Grade Level
The Prisoner’s Dilemma is a math problem that incorporates ideas from game theory. It aims to mathematically represent behavior in a situation where an individual's success in making choices depends on the choices of others. Because it does not have a “standard probability”, and instead, it involves recursive choices, it’s recommended that the game targets high school students. Less complex versions of the game, however, can be played and understood by students with a basic grasp of probability and deductive logic skills.
The Problem
Two suspects are arrested by the police. The police have insufficient evidence for a conviction, and, having separated both prisoners, visit each of them to offer the same deal. If one testifies for the prosecution against the other (“betrays”) and the other remains silent (“cooperates”), the betrayer goes free and the silent accomplice receives the full twenty-year sentence. If both remain silent, both prisoners are sentenced to only five years in jail for a minor charge. If each betrays the other, each receives a nine-year sentence. Each prisoner must choose to betray the other or to remain silent. Each one is assured that the other would not know about the betrayal before the end of the investigation. How would you act if you were one of the prisoners?
Materials List
• (100 x # of students in class) = pieces of candy needed (skittles/m&ms recommended)

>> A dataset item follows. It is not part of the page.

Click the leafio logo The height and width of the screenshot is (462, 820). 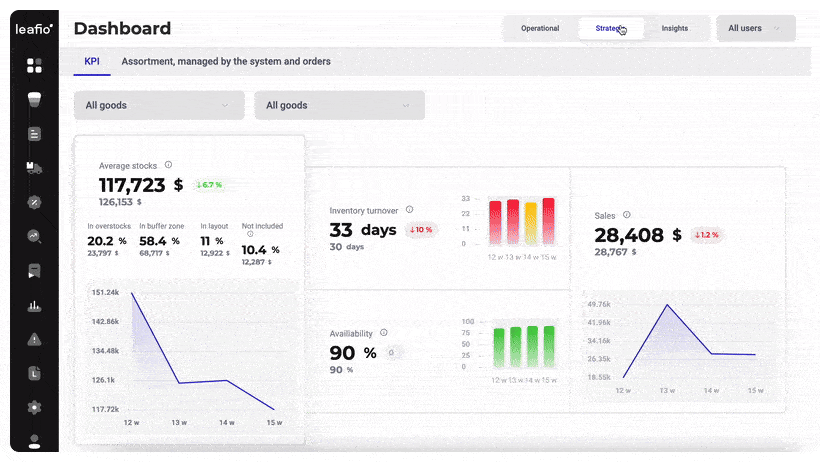(34, 28)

• Screens made of poster board, cardboard, etc. that can stand between two desks
• Non-transparent containers
• Decks of 54 cards – one deck is needed for every 13 pairs of students
Required Setup
• Arrange student’ desks into pairs, face to face, creating an inner circle and an outer circle.
• Make sure a screen is between each pair of desks so that students cannot communicate with their “partners-in-crime”.
• Each student should be handed 100 pieces of candy, which represents “100 years of life”.
• A non-transparent container should be placed in the middle of each pair of desks, which symbolizes “years in prison”. Every skittle dropped into the container is a year in prison.
• Students in the inner circle should be handed a black and red card of even value (ie: black six of spades and red six of hearts).
• Students in the outer circle should be handed a black and red card of odd value (ie: black jack of clubs and red jack of diamonds).
• Emphasize the students should not communicate with anyone else and should not talk during the progression of the game.
Instructions
• Read “The Problem” to students and tell them that each piece of candy represents a year of life that may be ‘taken’ by the state as part of a jail sentence. The person sitting across from them behind the screen is their partner-in-crime.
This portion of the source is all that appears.